Strong Return on Equity
"P&G has withstood the economic headwinds a little better than the rest of the crowd," says Eric Schoenstein, co-manager of the Jensen Portfolio (JENSX) fund, which concentrates its stock holdings in companies that have posted a yearly 15% return on equity (ROE) in each year over the past 10 years, A stock doesn't get into the portfolio unless it has met this hurdle. A strong ROE, explains Schoenstein, is one of the key qualities a company must have to sustain its competitive advantage—and earnings growth—over the years.

Certainly the financial crisis and economic downshift have had an impact on the stock, but to a lesser degree than other companies' shares. Trading at a 52-week high of 75.18 a share on Dec. 12, 2007, the shares had slid to 61.44 by Dec. 2—a 27% decline, vs. the 40% plunge in the broader market.

The drop has made P&G an even more attractive investment, says Schoenstein, as "it has further widened the gap between the stock price and its intrinsic value." While the shares have fallen, the company's earnings growth has continued to advance, he says.

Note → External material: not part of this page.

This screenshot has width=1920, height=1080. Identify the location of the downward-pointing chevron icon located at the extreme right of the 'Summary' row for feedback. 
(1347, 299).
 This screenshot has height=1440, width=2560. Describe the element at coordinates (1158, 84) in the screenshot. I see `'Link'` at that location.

Over the next several years, "P&G is expected to deliver consistent sales and earnings growth near the high end of its peer group," says Loran Braverman, an analyst at Standard & Poor's, who rates the stock a strong buy. (S&P, like BusinessWeek, is a unit of The McGraw-Hill Companies (MHP.) Demand from developing countries for P&G's household and personal-care products is one source of growth, he says, helped by the company's broad product portfolio and sizable distribution network.

North America is the biggest market among the more than 180 countries in which P&G operates. Some 44% of sales come from that region, with 30% from developing countries, 22% from Western Europe, and 4% from Northeast Asia. In the U.S., Wal-Mart (WMT) accounted for 15% of the company's sales. Among products, fabric care and home care generate 28% of sales; beauty products, 22%; health care, 18%; family care, 16%; and grooming, 10%.

With equity prices gyrating wildly, how much is P&G's stock really worth? Braverman's 12-month target is 78 a share.

One way P&G is able to manage its consistent profit growth is partly through a "tenured and talented management team" that makes sure the company has a solid balance sheet and a plan for sturdy earnings prospects, says Jensen Portfolio's Schoenstein. Management is constantly assessing its portfolio of products to make sure they are in the right growth markets at the right time, he says.

Indeed, P&G's premier virtue is that it is a classic defensive stock, well positioned for an economic downturn. And it should do nicely when the economy recovers—whenever that is.

Disclosure: The Div Guy owns shares of PG at the time of this post.

2 comments

  1. Dividends4Life // December 5, 2008 12:19 PM  

    Very nice read. I am very high on PG. It is just hard to find entry points - it doesn't pull back as much as the market.

    Best Wishes,
    D4L

  2. The Div Guy // December 5, 2008 5:59 PM  

    D4L,

    I have held PG shares for quite a long time. I think now is a great price to start a postion. You may see some more dips in price over the next few months.